By Josh Seibel, Saskatchewan Turfgrass Nutritionist at Target Specialty Products 

Profit margins seem to be one of the few things that get slimmer every year. When I was the superintendent at a golf course in southeastern Saskatchewan, plant health was my biggest cost after labour. Each year, I would sit down with my budget and look for areas where I could get creative and save money without compromising the course experience for golfers. Here are a few tips on protecting your bottom line while keeping your turfgrass healthy too.

Where to get creative and reduce costs

Fungicides with a single active ingredient

Alternative chemistries and products with one active ingredient are typically more affordable than new formulations or brand-name products. The average course in Saskatchewan makes four fungicide applications over the course of the season. Switching to straightforward products like propiconazol, iprodione or chlorothalanil for basic disease prevention can save you a lot of change over the course of a season.

Half-price insecticide

We’ve had great success with QUALI-PRO’S imidacloprid insecticide, as there is a lot of black turfgrass ataenius beetle in Saskatchewan. The control you get from imidacloprid is spectacular, and the cost is typically 50% less than the brand name products. This is one area where it’s easy to reduce costs and maintain high standards for plant health.

Tank mixing for efficiency

Tank mixing chemical and fertilizer products is another good cost-saving strategy.
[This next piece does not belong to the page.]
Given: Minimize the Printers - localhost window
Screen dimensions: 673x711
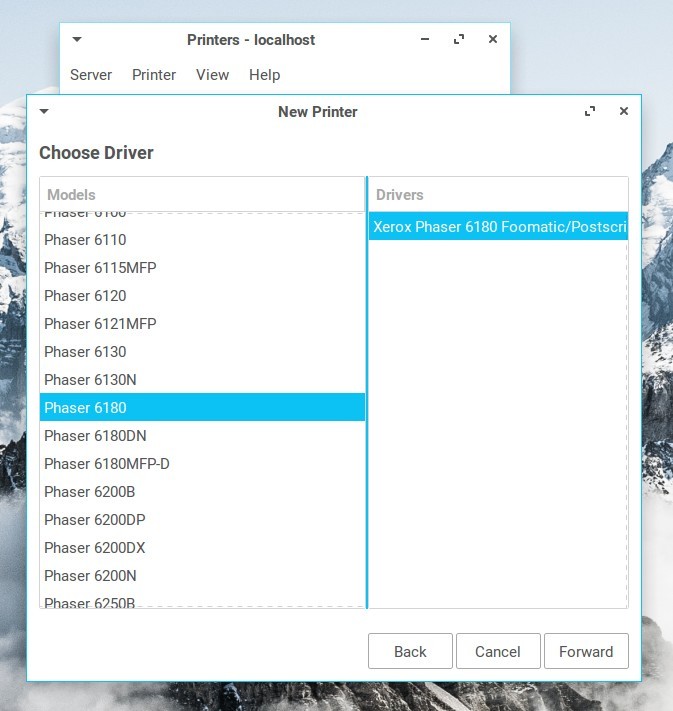Looking at the screenshot, I should pos(425,40).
It’s efficient and saves labour hours, fuel cost and wear and tear on the equipment. My one caution is to watch what you mix. Some things perform better separately than together. Consult with your sales representative or distributor to ensure the tank mix has been thoroughly tested in your region.
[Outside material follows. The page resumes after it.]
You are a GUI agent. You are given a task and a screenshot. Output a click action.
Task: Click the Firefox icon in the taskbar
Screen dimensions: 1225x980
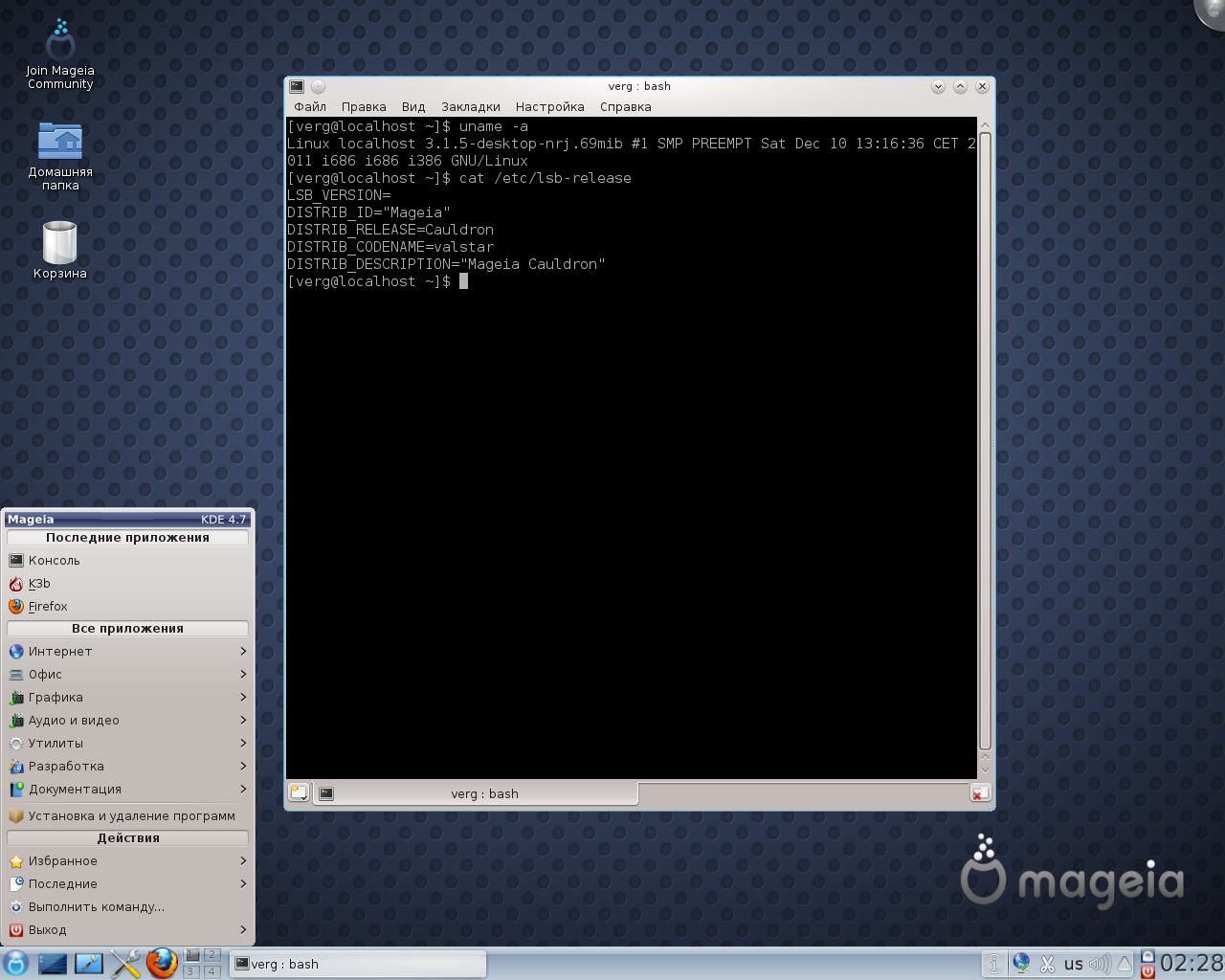coord(162,963)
Altering the turf environment to discourage pests

If you’re facing a lot of financial pressure, concerned about budget issues or looking at pest thresholds to decide if it warrants a spray, look at the agronomic and cultural equation. Ask yourself, “What can we do with the turf to get rid of the pest altogether?” Or, “How can we create an environment that will discourage the pathogen from growing?” Altering the soil or lowering the pH can correct the condition that’s creating disease.

These kinds of changes may require an investment up front, but you’ll save on pesticide costs in the long run and improve the general health of your turf.

Where you can’t cut corners

As much as I like getting creative, there are some areas where I refuse to cut costs. For instance, if you aren’t familiar with take-all patch, it’s a very destructive bentgrass disease caused by the root-infecting fungus Gaeumannomyces graminis. When I was superintendent, my golf course was one of the few that had it. Our chemistry budget was higher than the typical Manitoban or Saskatchewan golf course because we required a lot of fungicide to manage the take-all patch.

I knew I couldn’t sacrifice the look and performance of my greens — that was more important than any other area. For that reason, I never compromised on my final fungicide application going into winter. For most golf course superintendents, it’s a no-brainer — we live and die by how we come through the winter, so we invest in putting the best product down.

For winter protection, I recommend picking the top three-way product available. Skip the home brews or combinations of agriculture products with trade products. QUALI-PRO has a new formulation called INTAGLIO™ that has been specifically developed for Canadian conditions. It contains chorothalonil, iprodione and fludioxonil for superior snow mould control.

These are a few of the strategies that helped me keep my budget – and my turf – healthy. It can feel like a balancing act at times, but when you devote time to finding new ways to improve your practices, it pays off in the long run.